The term Cause of Action is mentioned in the Civil Procedure Code, 1908 in various places. The first such instance is in Order I Rule 8 where in the explanation it is written that the parties being represented in the suit need not have the same cause of action as the person they are being represented by. The fact that a Cause of Action is essential to a suit is represented in Order II Rule 2 of the Code wherein it is stated that a plaint must mention the cause of action if it is to be instituted as a suit. Order VII Rule 1 reaffirms the same. Thus, it can be seen from the beginning that not only is a Cause of Action an important part of the Civil Suit but is in essence the reason that the civil suit exists in the first place. Any claim that is made in the suit flows from the cause of action, and as is stated by the above mentioned part of the code the, claims made must be with respect to the cause of action from whence they arise.

To pursue a cause of action, a plaintiff pleads or alleges facts in a plaint, the pleading that initiates a lawsuit. A cause of action is said to consist of two parts, legal theory (the legal wrong the plaintiff claims to have suffered) and the remedy (the relief a court is asked to grant). Sometimes cases arise where the facts or circumstances create Multiple Causes of Action. There are a number of specific causes of action, including: contract-based actions; statutory causes of action; torts such as assault, battery, invasion of privacy, fraud, slander, negligence, intentional infliction of emotional distress; and suits in equity such as unjust enrichment and quantum meruit.

To win a case the Plaintiff must prove the major legal points of the case lie in his favour; these are called the "elements" of that cause of action. For example, for a claim of negligence, the elements are: the (existence of a) duty, breach (of that duty), proximate cause (by that breach), and damages.
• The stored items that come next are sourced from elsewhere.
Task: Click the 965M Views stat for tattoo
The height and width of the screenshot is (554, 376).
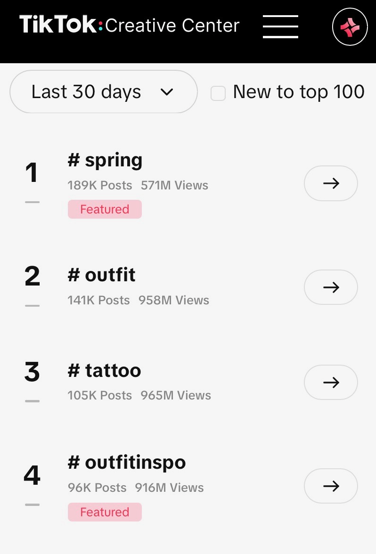Action: (176, 395)
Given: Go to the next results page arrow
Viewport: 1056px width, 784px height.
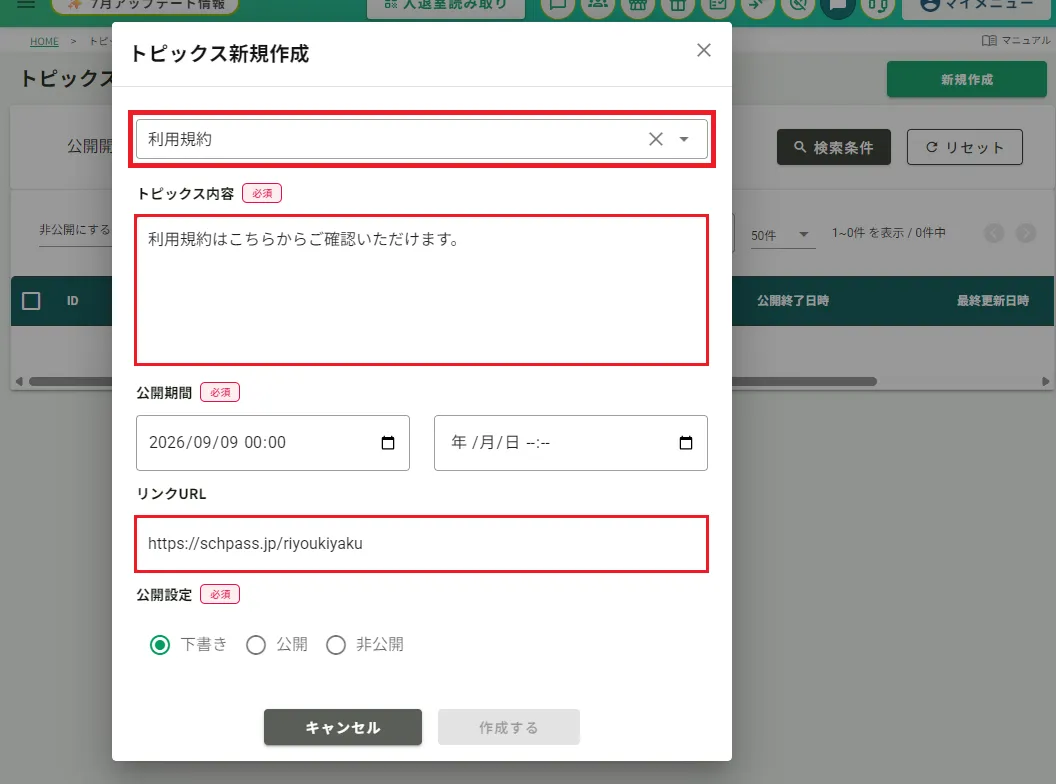Looking at the screenshot, I should 1026,233.
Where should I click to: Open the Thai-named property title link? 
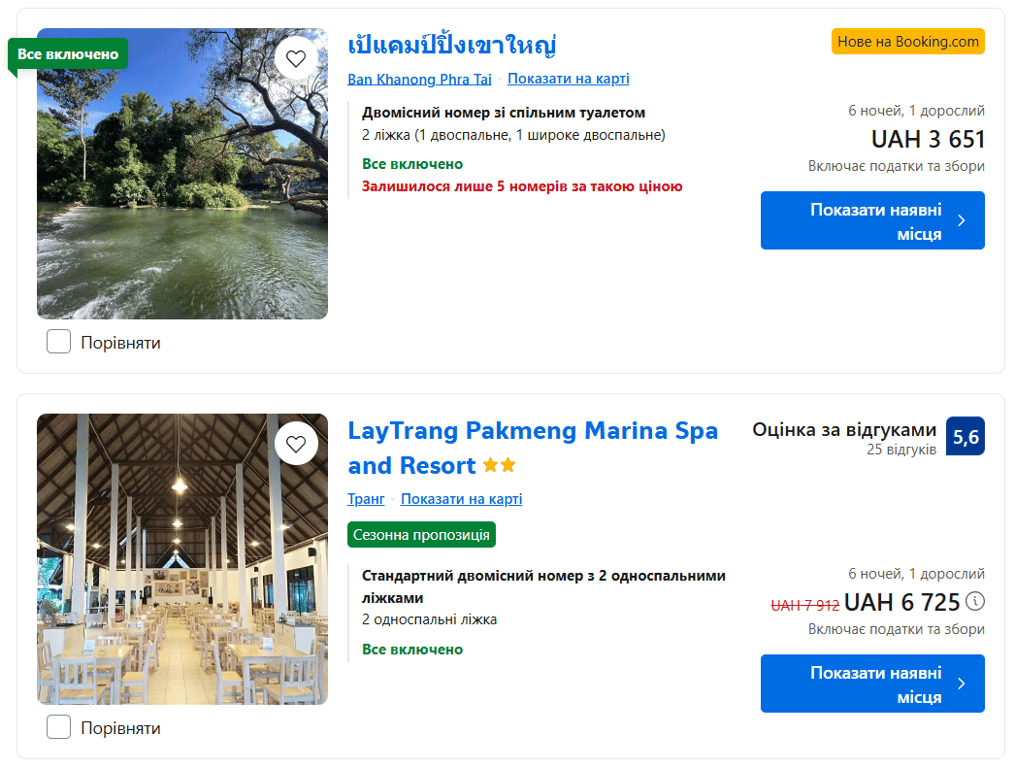[x=452, y=45]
If a plaint does not allege facts sufficient to support every element of a claim, the court, upon motion by the opposing party, may dismiss the plaint for failure to state a claim for which relief can be granted.

The defendant to the Cause of Action must file a Written Statement to the plaint in which, he may admit or deny the claims made by the plaintiff and give his proof for the same and his written arguments to show how the law supports him. The Written Statement may also contain counterclaims in which the states its own causes of action. Finally, the answer may contain affirmative defences. Almost all defences must be raised at the first possible opportunity either in the Written Statement or by motion, else they are deemed waived by the Court.

Cause Of Action And The Code

The first Order containing the term cause of action is Order II Rule 2. The object of Order II, Rule 2 is to prevent multiplicity of suits. The Rule applies not only to relief claimed in plaint but also to claims in the form of set off. The test for raising objection under the rule is that whether the claim made in the subsequent suit could have been made in the earlier suit or not. The cause of action must be same for application of the rule. Where some work was undertaken under a contract by plaintiff and extra work was done in connection with the same contract, separate suit in respect of such extra work is not maintainable. Also, parties must be same for the application of this rule. However, except for the cases covered under the Explanation of the rule, where there is option to the plaintiff to choose one of the reliefs, if his claim fails for one relief he can bring another suit for other relief e.g., if a cause of action entitles the mortgagee to get possession in lieu of interest and in alternative to sue for mortgage money, the dismissal of suit for possession does not bar a suit for recovery of money by way of sale of mortgaged property.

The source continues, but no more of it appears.